Modernizing an enterprise's architecture can feel like a game of operation whereby a company is carefully detangling its legacy technology while facing the daunting warning buzzer sounding at any moment. But we believe 2021 will be the year where more businesses see the benefits

outweighing the challenges. We anticipate a willingness to take this step toward a more flexible, future-proof approach so businesses are not locked into legacy systems that won't arm them for what's next.
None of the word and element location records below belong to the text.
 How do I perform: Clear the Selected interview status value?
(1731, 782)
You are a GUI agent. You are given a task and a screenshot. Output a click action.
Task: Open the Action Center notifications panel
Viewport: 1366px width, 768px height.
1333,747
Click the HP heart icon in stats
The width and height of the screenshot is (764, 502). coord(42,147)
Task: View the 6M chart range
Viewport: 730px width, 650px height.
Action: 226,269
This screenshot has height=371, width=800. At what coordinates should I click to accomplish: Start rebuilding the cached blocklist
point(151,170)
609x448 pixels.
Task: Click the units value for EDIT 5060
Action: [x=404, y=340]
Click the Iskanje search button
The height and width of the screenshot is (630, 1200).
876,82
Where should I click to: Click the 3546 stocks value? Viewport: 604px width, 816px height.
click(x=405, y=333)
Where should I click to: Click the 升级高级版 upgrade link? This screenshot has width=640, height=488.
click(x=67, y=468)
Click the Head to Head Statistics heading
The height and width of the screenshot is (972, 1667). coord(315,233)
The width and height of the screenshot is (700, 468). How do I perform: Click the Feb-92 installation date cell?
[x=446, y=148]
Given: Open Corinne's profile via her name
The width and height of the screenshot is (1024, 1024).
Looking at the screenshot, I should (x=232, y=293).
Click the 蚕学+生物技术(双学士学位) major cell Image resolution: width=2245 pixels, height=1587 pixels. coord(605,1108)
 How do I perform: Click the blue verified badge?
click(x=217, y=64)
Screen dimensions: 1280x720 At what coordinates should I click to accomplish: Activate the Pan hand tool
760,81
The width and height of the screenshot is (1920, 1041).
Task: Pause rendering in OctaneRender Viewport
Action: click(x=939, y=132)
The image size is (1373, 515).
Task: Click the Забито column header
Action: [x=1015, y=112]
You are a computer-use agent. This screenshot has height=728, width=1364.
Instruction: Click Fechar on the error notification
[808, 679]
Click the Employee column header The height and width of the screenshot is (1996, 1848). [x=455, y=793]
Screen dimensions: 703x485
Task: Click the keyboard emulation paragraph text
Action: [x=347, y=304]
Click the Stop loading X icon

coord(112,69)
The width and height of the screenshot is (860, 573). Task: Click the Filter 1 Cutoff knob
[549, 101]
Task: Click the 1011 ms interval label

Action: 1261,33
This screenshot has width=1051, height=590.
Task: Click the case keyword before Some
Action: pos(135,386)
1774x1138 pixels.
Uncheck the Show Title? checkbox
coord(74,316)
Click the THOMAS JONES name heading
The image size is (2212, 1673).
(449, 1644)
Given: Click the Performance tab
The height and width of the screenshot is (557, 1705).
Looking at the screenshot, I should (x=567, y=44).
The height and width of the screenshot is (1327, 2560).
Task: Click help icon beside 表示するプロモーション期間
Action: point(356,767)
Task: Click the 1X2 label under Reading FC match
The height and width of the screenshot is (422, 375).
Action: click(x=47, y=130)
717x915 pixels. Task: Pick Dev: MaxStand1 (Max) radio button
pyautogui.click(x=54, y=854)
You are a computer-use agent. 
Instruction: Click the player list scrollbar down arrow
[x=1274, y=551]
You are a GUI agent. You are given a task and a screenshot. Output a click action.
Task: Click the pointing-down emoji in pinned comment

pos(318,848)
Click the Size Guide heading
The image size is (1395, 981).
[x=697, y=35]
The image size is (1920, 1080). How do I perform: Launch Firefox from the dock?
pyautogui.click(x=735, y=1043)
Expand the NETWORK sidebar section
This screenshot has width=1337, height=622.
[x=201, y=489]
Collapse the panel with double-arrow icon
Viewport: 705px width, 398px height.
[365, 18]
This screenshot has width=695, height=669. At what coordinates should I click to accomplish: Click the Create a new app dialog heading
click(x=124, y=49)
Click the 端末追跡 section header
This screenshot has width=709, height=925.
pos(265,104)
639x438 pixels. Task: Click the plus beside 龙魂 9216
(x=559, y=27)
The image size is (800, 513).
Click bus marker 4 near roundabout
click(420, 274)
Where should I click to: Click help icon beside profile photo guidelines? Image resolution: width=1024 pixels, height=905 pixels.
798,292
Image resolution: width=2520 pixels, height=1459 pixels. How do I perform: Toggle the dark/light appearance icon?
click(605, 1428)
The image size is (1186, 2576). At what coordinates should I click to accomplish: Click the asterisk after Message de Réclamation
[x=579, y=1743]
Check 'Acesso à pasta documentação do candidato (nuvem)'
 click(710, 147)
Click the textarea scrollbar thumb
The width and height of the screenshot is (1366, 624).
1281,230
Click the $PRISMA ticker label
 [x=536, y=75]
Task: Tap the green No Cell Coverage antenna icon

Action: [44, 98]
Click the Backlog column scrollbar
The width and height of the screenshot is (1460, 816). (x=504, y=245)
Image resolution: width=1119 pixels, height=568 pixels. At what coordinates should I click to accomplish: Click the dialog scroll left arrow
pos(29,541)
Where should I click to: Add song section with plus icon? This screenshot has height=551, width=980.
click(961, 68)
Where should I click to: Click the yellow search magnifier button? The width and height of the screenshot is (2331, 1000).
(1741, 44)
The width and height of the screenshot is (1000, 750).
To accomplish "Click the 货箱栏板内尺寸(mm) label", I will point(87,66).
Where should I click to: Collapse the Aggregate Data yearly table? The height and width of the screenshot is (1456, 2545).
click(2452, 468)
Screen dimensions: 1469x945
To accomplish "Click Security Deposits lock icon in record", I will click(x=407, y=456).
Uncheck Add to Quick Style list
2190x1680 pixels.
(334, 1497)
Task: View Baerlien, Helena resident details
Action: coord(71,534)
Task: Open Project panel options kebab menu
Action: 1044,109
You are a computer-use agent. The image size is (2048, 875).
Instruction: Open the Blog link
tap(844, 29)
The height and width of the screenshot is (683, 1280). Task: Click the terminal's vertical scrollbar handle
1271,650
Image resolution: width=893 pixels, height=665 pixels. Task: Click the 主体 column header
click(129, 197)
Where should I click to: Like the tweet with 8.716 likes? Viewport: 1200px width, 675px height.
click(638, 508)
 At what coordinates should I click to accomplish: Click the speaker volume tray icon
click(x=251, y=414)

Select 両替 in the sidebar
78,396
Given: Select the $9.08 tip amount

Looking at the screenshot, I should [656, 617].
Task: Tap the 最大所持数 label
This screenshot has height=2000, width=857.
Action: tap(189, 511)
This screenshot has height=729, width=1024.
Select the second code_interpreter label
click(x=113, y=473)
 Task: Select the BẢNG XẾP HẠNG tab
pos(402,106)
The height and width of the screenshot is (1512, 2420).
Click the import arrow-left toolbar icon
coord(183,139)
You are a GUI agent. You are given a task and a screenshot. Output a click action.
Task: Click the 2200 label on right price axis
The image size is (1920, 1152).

Driving that is the fact that SaaS has evolved tremendously. For a CTO or CIO, the main objective is to provide reliability to the organization, and early SaaS options did not yet have the credentials to be enterprise-ready.

“I would have been on the other side back then,” says Mehdi Fassaie, CTO and Founder of Fluent Commerce in an interview with MACH Alliance. “What’s happened since then is not only the SaaS applications, but SaaS and Cloud platforms have significantly matured to a point that you can depend on the reliability, security, data protection, and all the important things from an enterprise perspective.” As the market matures, more companies are choosing SaaS strategically, and Forrester predicts a spike in cloud-native technologies in 2021. Cloud-native tech, the report found (as told by TechRepublic), will continue to power digital-transformation strategies with the prediction that by the end of 2021, 60% of companies will leverage containers on public cloud platforms and 25% of developers will leverage serverless, according to Forrester.

Technical agility and future-proofing comes when businesses have control over their own destiny, and that is best achieved with a MACH approach. In a year of unprecedented challenges and uncertainty, it became increasingly evident that being adaptable and ready to manage the unknown will be what differentiates the businesses that sink or swim. The adaptable approach is needed in order to swim. 2021 will be the year that more businesses arm themselves to be ready to jump in.